Tonya McCullough had been on her way to work at night in Orlando during the violent storm when she unwittingly became stranded on a flooded road and water started filling up inside her car.
Fortunately, she was spotted by NBC journalist Tony Atkins, who had been covering the impact of the devastating hurricane, and he went to her aid.
She climbed out the window of her vehicle and onto the back of her waiting rescuer, who took her to the sanctuary through the waist-high torrent.
Recalling her ordeal, Ms McCullough said: “It was dark and it was raining and gloomy and you have no idea how deep that was.
“Then I realised, I can’t drive through this. And when I tried to back up, the waves and water helped usher me forward into the water and as I’m sitting in it the water is filling up inside the car.”
Mr Atkins said: “I had been there all morning and I just and an idea it was safe. I didn’t see power lines, I didn’t see animals, I also didn’t see anyone else, so that’s why I jumped into it.”
He and Ms McCullough have now met again in a tearful reunion, where the grandmother hugged him and said: “He was there for me when I needed him.
“He’s my knight in shining armour. He was there to rescue me.”
There was also laughter as Mr Atkins recalled how she had handed him her handbag to carry during the perilous rescue.
He said: “I was perplexed when you handed me the purse. I was like ‘Oh, OK, sure, I’ll take the purse’.”
There was also gratitude from Ms McCullough’s son, Stephon, who is serving in the US air force.
Speaking via video phone, he said: “We need to get you a medal or something. I’m actually looking into that with my commander to say thank you.”
Ms McCullough told her rescuer: “Continue to be there and be helpful because you never know when someone like me will need that. And I really do appreciate that. I’m so thankful.”

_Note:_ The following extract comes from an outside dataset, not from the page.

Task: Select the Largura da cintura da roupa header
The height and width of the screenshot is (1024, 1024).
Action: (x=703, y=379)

Responding, Mr Atkins joked: “I’ll be here for Thanksgiving.”
The heart-warming tale of courage came as the remnants of Hurricane Ian drifted through Virginia and storm-hit residents of Florida and the Carolinas faced a clear-up and reconstruction expected to cost tens of billions of pounds.

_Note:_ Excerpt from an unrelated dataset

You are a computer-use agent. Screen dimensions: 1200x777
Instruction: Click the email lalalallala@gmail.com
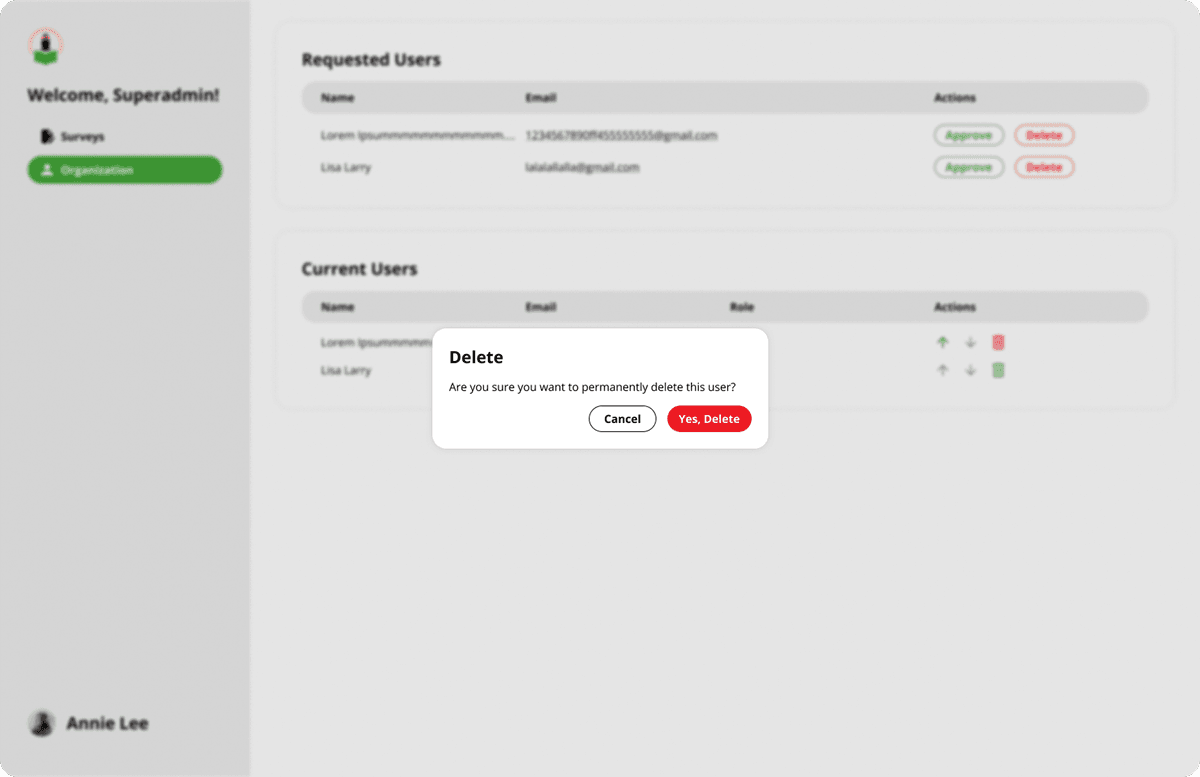(582, 167)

The number of dead was also expected to rise as floodwaters receded and search teams reach areas previously cut off.
At least 50 storm-related deaths have been confirmed since Ian made landfall on Florida’s Gulf Coast with catastrophic force on Wednesday, bringing torrential rain and winds of 150mph.
US President Joe Biden and first lady Jill Biden will travel to see the devastation in Florida first-hand on Wednesday, the White House has said.
Meanwhile, Cuba is restoring power after Ian knocked out electricity to the whole island and flattened homes and ravaged agricultural fields.
The storm has since reduced to an ever-weakening post-tropical cyclone.